'''

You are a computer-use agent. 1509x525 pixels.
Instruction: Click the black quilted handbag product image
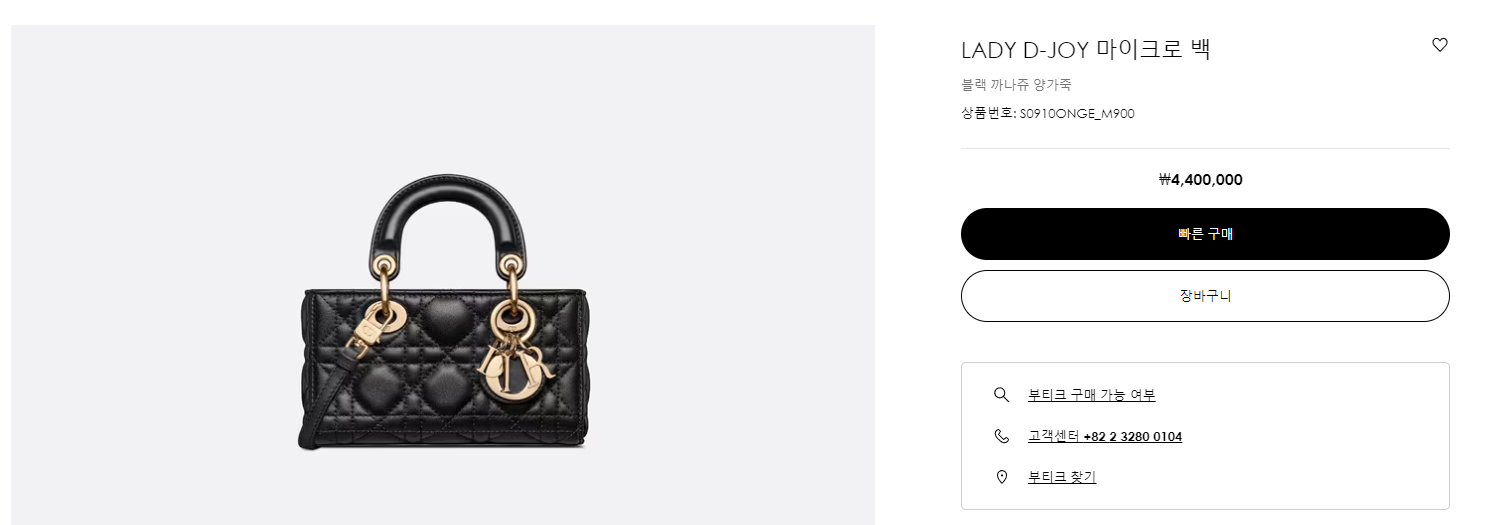coord(445,313)
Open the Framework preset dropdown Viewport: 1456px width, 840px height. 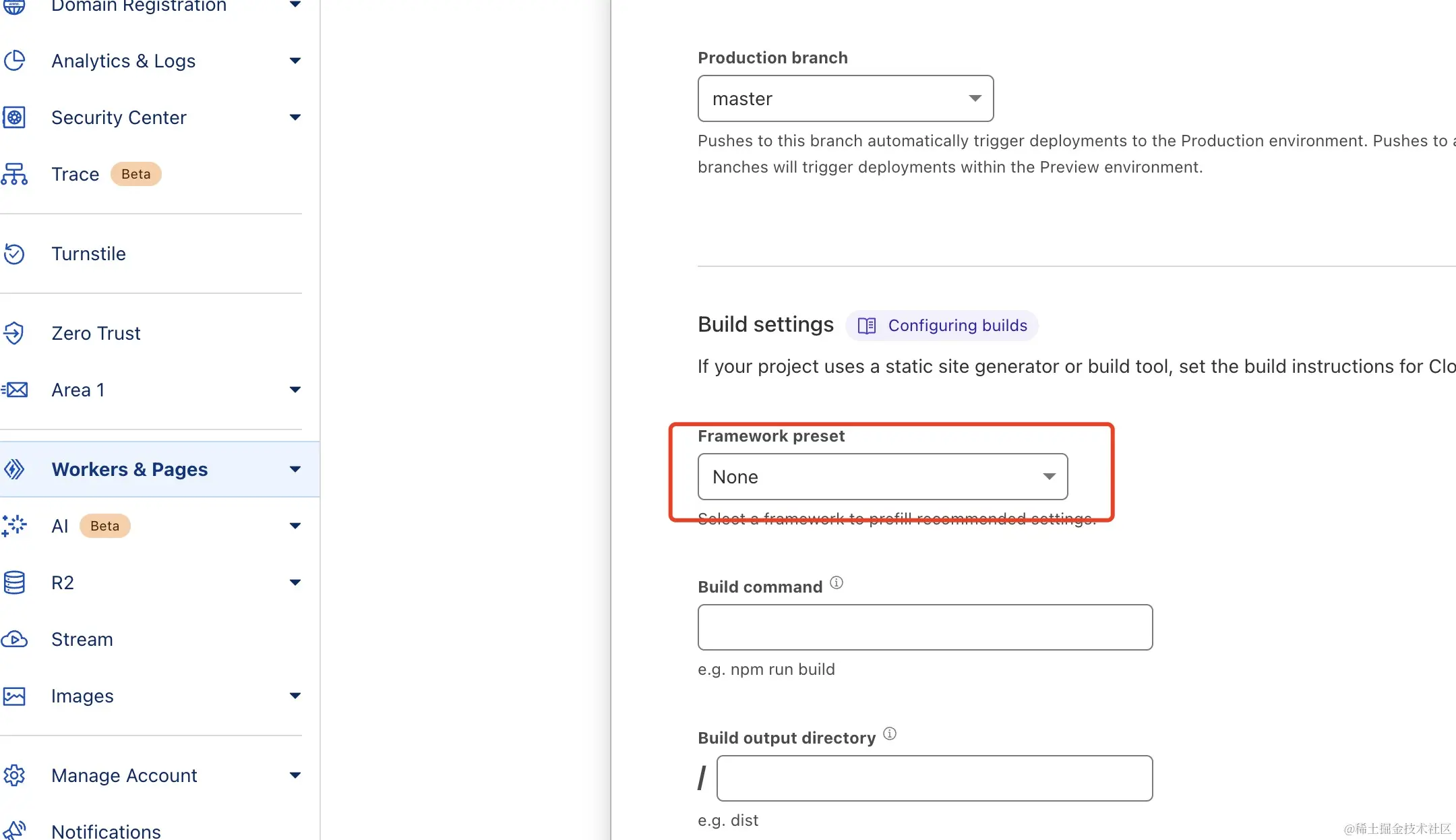coord(882,477)
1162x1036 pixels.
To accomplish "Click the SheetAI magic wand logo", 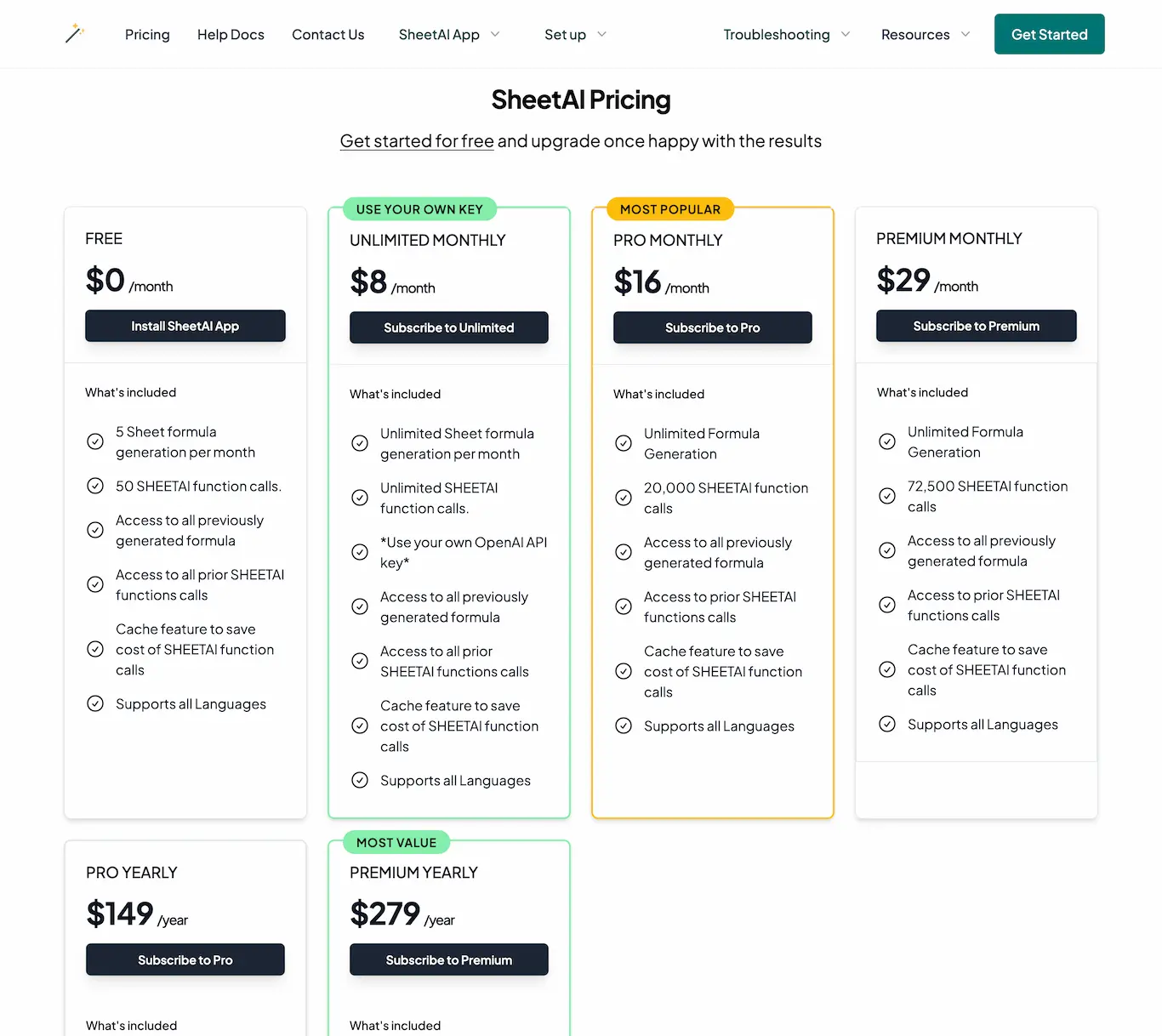I will pyautogui.click(x=75, y=34).
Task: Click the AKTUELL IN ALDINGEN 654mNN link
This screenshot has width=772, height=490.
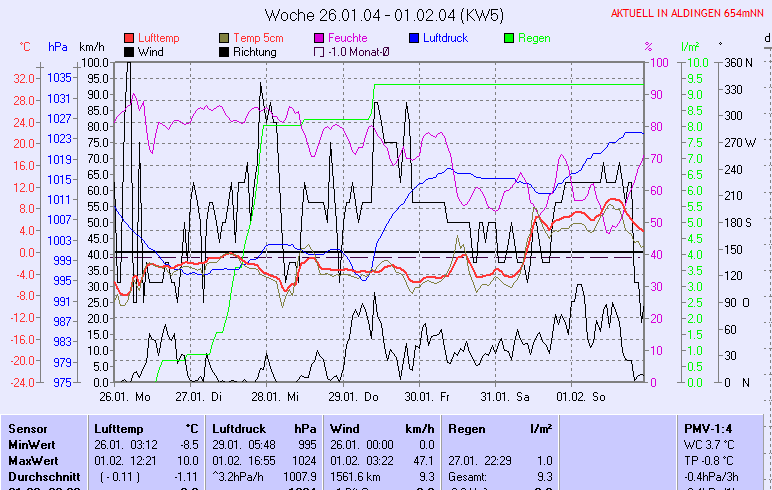Action: pos(689,13)
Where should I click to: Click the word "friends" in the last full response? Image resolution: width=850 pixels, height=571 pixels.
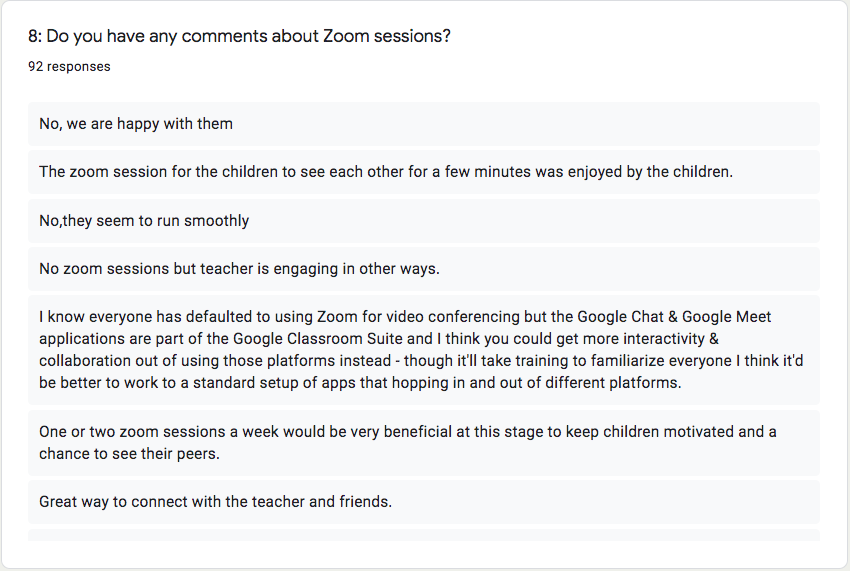[x=364, y=502]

'''

*WHAT TO DO*:
Starting at the line that holds "This screenshot has width=772, height=490.", copy each line exactly through the end of the material above, keeping both ends and dropping the pictures.

*EXERCISE OUTPUT*:
This screenshot has width=772, height=490.
Action: pos(689,13)
Where should I click to: Click the word "friends" in the last full response? Image resolution: width=850 pixels, height=571 pixels.
[x=364, y=502]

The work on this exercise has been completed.